The smuggler separated Aurelio from his two Indigenous Tzotzile friends from Chiapas and put him with another group of migrants through the desert.

“At 3:30 a.m. on Wednesday, May 4, 2022, we received a call from our colleague Aurelio Cruz López who was fleeing migration and was lost and did not know where his other colleagues were,” says Perez.

And around eight o'clock on Thursday morning, he sent a voice recording to Onesimo and Maximiliano telling them that he had met up with one of his migrant companions, but that they had run out of supplies (water and food). Even so, they would continue walking in the desert until they reached their destination. 

Around 4:30 p.m. on Thursday, May 5, they received a call from a male person informing them that Aurelio Cruz López “could not stand the walk and passed out in the desert two kilometers from reaching a highway.”
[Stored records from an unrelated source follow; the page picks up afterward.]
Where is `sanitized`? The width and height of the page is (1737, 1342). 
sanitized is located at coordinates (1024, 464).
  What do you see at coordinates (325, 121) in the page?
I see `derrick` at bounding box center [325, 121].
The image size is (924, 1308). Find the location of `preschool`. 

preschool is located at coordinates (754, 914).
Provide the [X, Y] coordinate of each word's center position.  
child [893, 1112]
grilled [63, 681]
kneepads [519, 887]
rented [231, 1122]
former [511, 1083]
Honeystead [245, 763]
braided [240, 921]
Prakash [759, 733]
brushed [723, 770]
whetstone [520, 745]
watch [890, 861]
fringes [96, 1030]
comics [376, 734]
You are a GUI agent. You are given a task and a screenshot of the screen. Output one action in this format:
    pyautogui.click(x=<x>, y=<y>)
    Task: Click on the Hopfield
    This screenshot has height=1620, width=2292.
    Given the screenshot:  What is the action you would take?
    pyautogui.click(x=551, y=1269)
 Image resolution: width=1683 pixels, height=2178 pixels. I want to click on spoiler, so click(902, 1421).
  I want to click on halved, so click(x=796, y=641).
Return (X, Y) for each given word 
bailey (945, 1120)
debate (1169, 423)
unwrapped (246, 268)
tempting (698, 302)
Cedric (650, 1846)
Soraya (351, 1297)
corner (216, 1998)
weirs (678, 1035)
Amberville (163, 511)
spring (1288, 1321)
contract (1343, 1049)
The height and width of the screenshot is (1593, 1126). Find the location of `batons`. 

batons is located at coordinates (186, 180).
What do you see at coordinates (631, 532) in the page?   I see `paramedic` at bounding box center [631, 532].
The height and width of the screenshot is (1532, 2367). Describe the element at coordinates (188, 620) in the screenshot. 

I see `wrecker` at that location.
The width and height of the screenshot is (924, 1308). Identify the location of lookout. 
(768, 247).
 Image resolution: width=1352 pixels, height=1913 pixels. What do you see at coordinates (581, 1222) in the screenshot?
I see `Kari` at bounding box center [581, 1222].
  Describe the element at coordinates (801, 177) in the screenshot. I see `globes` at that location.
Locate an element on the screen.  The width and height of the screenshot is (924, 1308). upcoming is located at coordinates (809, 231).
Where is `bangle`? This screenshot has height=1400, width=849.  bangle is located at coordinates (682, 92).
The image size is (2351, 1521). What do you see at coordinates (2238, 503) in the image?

The companions with whom he was crossing the Arizona desert took a photograph of Aurelio passed out and sent it to his two companions who had arranged to pass in a different group.

“To date, our brother is missing, we still don't know anything about him. We know that the two young people are unofficially in the North American migration facilities,” says Perez, the Indigenous defense attorney for the displaced.

Perez points out that they have requested support or help from the state government, but have not yet received any response and that "the lack of will, the conditions imposed by the government, the policy of attrition implemented by them on our relocation issue, has forced our young peers to make life-threatening decisions.”

He called on the federal government to help them locate Aurelio Cruz López through the Ministry of Foreign Affairs.

In the same way, he asked for the support of solidarity rescuers and US migration groups so that they provide timely support to the two detainees and that Aurelio Cruz López be located to find out if he is alive or not, after the fainting he suffered in the Arizona desert.